The Filipinos, composed of 160 overseas Filipino workers and 30 children, have availed themselves of the Kuwaiti government’s amnesty program, which has been extended until April 22.
The STAR/Rudy Santos

MANILA, Philippines — The Kuwait-bound domestic workers affected by the total deployment ban to the Gulf nation will be deployed to other markets such as Hong Kong, Cyprus and Singapore, an official from the Philippine Overseas Employment Administration said Wednesday. 

POEA administrator Bernard Olalia said the country has to fill the 150,000 job orders in Hong Kong per year. 

“For domestic workers, the number one destination would be Hong Kong.
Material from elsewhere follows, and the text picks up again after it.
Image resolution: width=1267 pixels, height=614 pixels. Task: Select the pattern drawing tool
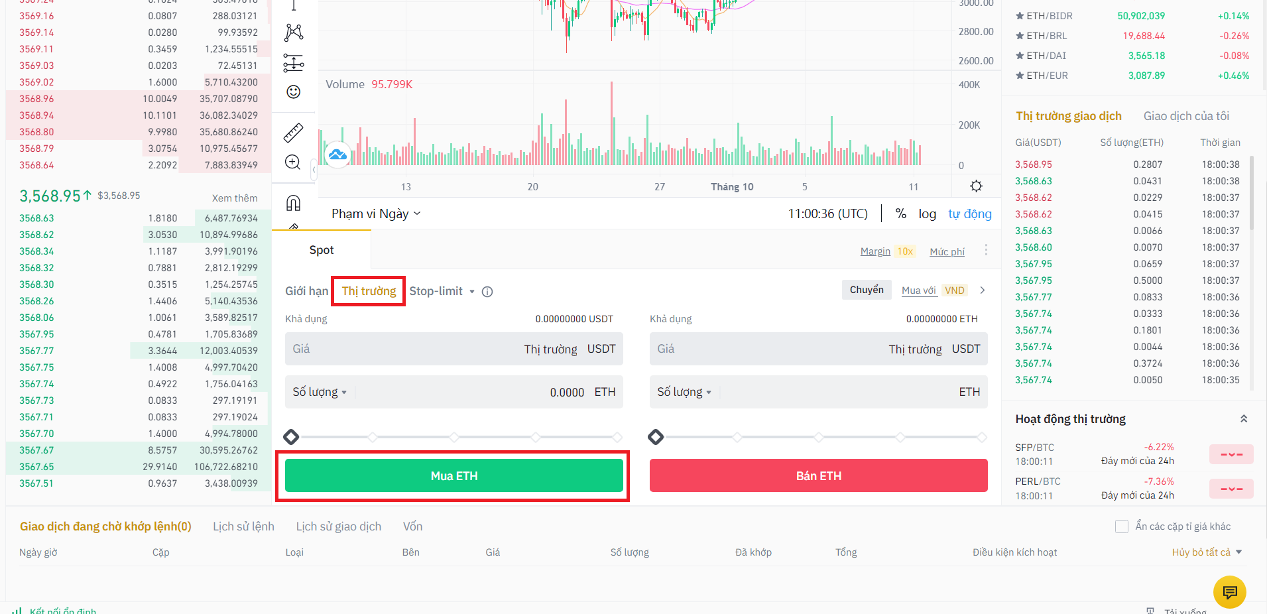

Instead of deploying domestic workers to the Middle East where there are lot of welfare cases, why not deploy them to Hong Kong where there are fewer welfare cases?” Olalia said in an interview on ANC’s “Headstart.”

He noted that there are not many cases of abuses in Hong Kong because the “workers are aware of the culture.”

“They are now integrated to the ways of Hong Kong employers unlike in Arab countries where the culture is much different, their ways of life and the kind of food,” Olalia said.

The POEA administrator added that Singapore and Cyprus have 30,000 job orders each. 

Olalia noted that sending migrant workers to other markets is the not the long-term goal of the government, but only a “stop-gap measure” to address the problem. 

In a press briefing Wednesday, Department of Foreign Affairs Undersecretary Ernesto Abella said that the government will not be lifting the deployment ban in Kuwait anytime soon. 

But for Human Rights Watch, the ban is “more likely to cause harm than to help” overseas Filipino workers who resort to unsafe and unregulated channels to enter Kuwait. 

READ: HRW: Philippines, Kuwait should fix gaps to prevent abuse of OFWs

The death of OFW Joanna Demafelis prompted President Rodrigo Duterte to impose a ban on sending workers to the Gulf nation. 

Her body was found inside a freezer in an abandoned apartment in Kuwait more than a year after she was reported missing. 

According to date from the Overseas Workers Welfare Administration, 196 Filipinos have died in Kuwait since 2016. Most of them due to medical reasons, while others committed suicide. 

More than 250,000 Filipinos are in Kuwait, most of them are domestic workers.